-- start of DATA RECORDS --

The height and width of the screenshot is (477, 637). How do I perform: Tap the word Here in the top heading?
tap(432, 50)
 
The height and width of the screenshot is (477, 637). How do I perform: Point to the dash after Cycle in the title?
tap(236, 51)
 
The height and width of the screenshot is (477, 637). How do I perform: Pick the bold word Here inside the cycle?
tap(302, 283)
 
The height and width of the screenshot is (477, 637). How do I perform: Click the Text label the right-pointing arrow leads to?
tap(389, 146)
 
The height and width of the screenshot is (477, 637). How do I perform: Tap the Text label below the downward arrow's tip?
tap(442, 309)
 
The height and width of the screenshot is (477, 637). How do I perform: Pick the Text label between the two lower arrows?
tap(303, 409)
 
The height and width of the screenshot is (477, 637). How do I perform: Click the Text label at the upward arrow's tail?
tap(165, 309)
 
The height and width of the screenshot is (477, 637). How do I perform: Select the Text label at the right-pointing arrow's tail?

-- end of DATA RECORDS --

[EXERCISE REQUIREMENTS]
Identify every line in the items above that contains the string "word" and copy each of those lines.

[THE RESULT]
The height and width of the screenshot is (477, 637). How do I perform: Tap the word Here in the top heading?
The height and width of the screenshot is (477, 637). How do I perform: Pick the bold word Here inside the cycle?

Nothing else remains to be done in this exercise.